**STORED ROWS:**
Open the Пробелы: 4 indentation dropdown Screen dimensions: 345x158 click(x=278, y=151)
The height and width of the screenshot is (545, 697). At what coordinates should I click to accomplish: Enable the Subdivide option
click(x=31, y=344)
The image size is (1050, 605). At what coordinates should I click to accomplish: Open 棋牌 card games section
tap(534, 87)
---
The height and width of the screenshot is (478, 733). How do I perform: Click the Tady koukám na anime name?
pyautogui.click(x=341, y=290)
==
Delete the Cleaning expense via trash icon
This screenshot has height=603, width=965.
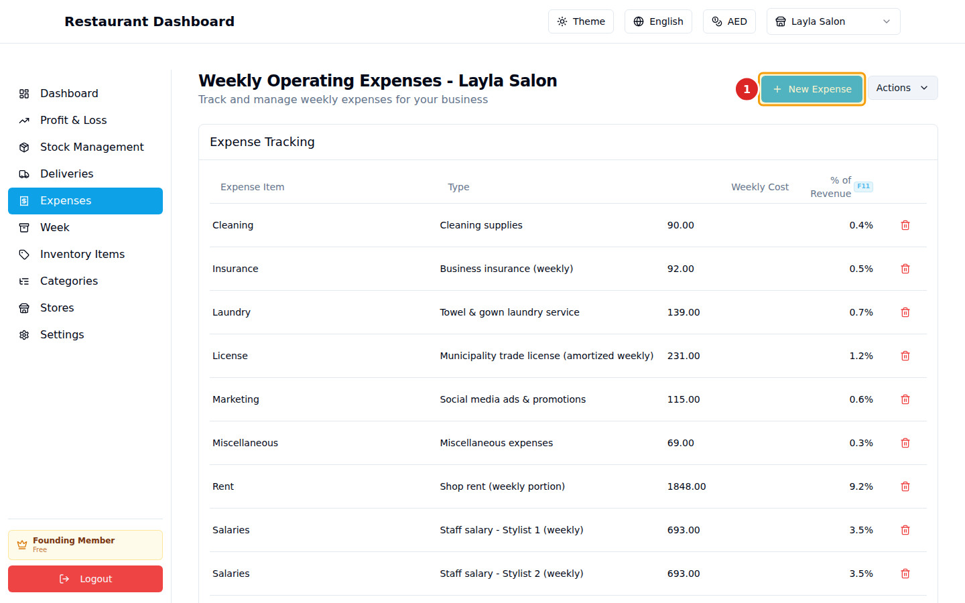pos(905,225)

**AIM OF THE TASK:** Output as a numbered list everything from the line containing "The image size" down to the line containing "tap(534, 87)", skipping any blank lines.

**TASK ANSWER:**
1. The image size is (1050, 605). At what coordinates should I click to accomplish: Open 棋牌 card games section
2. tap(534, 87)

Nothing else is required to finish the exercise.